## Source document
◆ ◆ ◆

Lyle E. PIERSALL, Plaintiff-Appellant, v. HILTI, INC., an Oklahoma corporation, dba Hilti USA, Inc., Defendant-Respondent.

05C13984;  A133988.

Decided: May 07, 2008

Before HASELTON, Presiding Judge, and ARMSTRONG, Judge, and ROSENBLUM, Judge. J. Michael Alexander, Salem, argued the cause for appellant.   With him on the briefs was Swanson, Lathen, Alexander & McCann, PC. Michael T. Stone, Hillsboro, argued the cause for respondent.   With him on the brief were Barbara L. Johnston and Brisbee & Stockton LLC.

 Plaintiff appeals from a judgment of dismissal, following the allowance of summary judgment against claims of strict product liability and negligence.   A description of the facts would be of no benefit to the public, the bench, or the bar.   Plaintiff contends, inter alia, that his submission of an affidavit under ORCP 47 E 1 presented disputed issues of material fact as to his allegations of defective product design and inadequate product warnings and instructions, precluding summary judgment.   We agree.   See generally Benjamin v. Wal-Mart Stores, Inc., 185 Or.App. 444, 61 P.3d 257 (2002), rev. den., 335 Or. 479, 72 P.3d 76 (2003).

◆ ◆ ◆

## Material
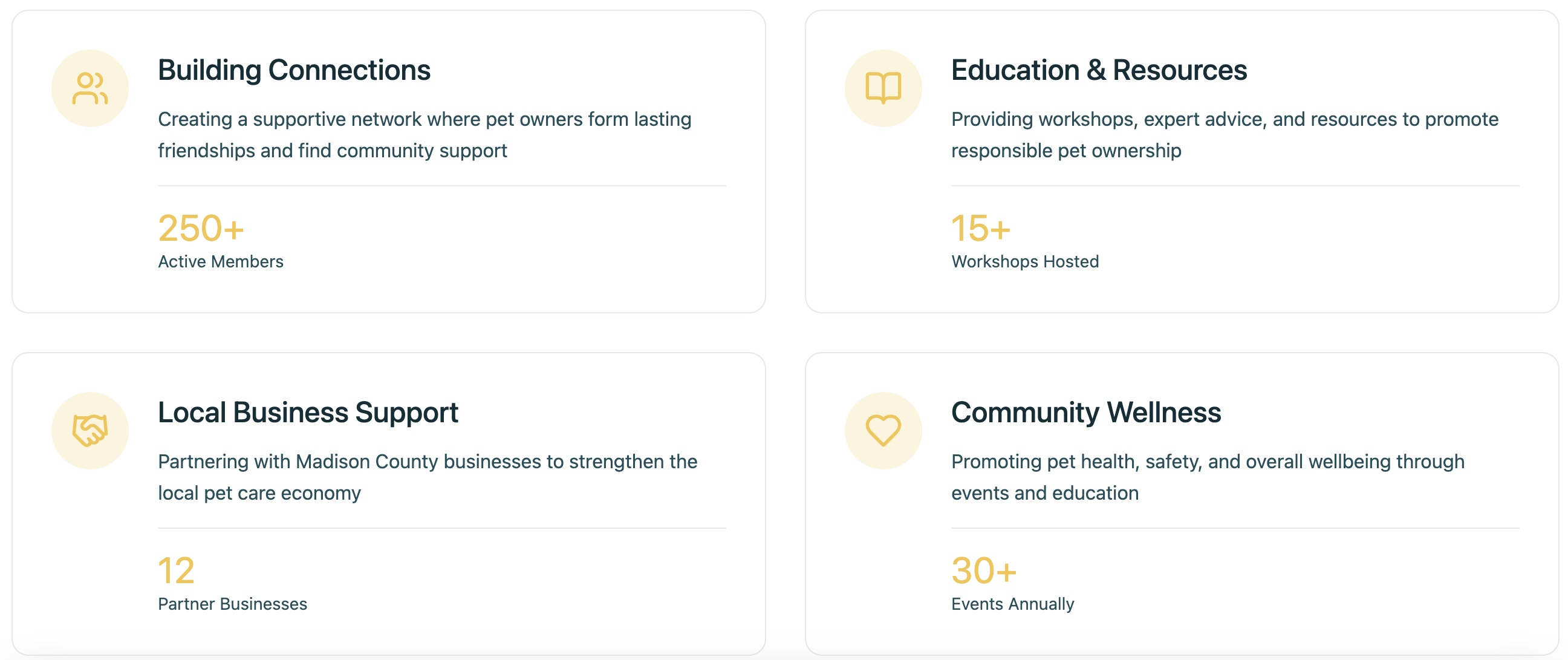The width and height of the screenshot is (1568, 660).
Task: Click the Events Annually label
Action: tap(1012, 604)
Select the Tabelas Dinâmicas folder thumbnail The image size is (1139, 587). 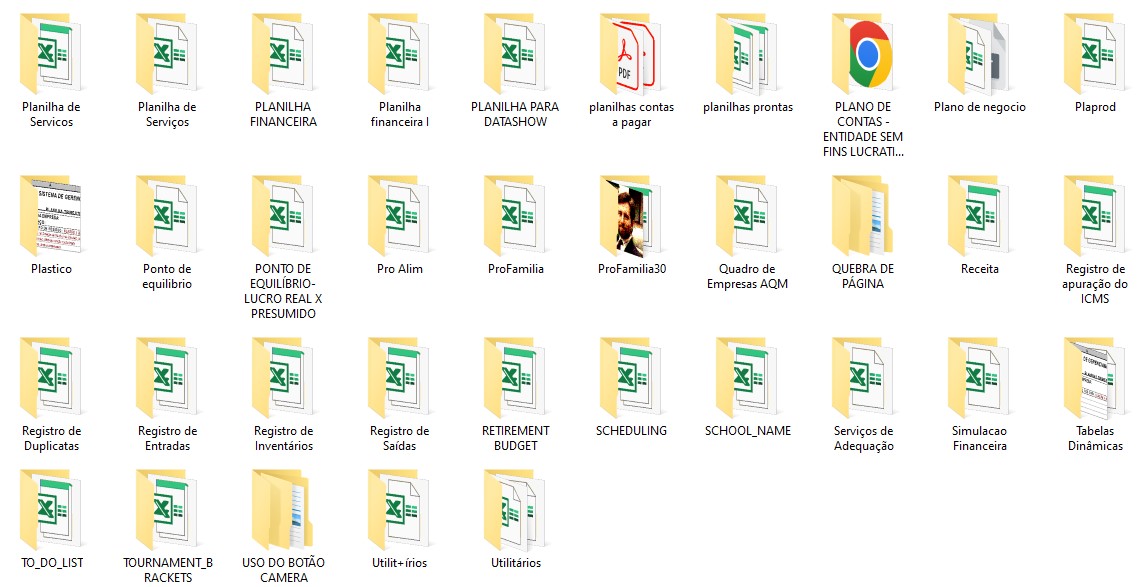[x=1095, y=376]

◆ ◆ ◆

## Tasks and exercises
1. According to the court opinion, who argued the cause for the appellant?
2. Copy the court opinion word for word from "Before HASELTON, Presiding" up to and including "Brisbee & Stockton LLC.".

## Answers to the problems
1. J. Michael Alexander of Salem argued the cause for the appellant.

2.
Before HASELTON, Presiding Judge, and ARMSTRONG, Judge, and ROSENBLUM, Judge. J. Michael Alexander, Salem, argued the cause for appellant.   With him on the briefs was Swanson, Lathen, Alexander & McCann, PC. Michael T. Stone, Hillsboro, argued the cause for respondent.   With him on the brief were Barbara L. Johnston and Brisbee & Stockton LLC.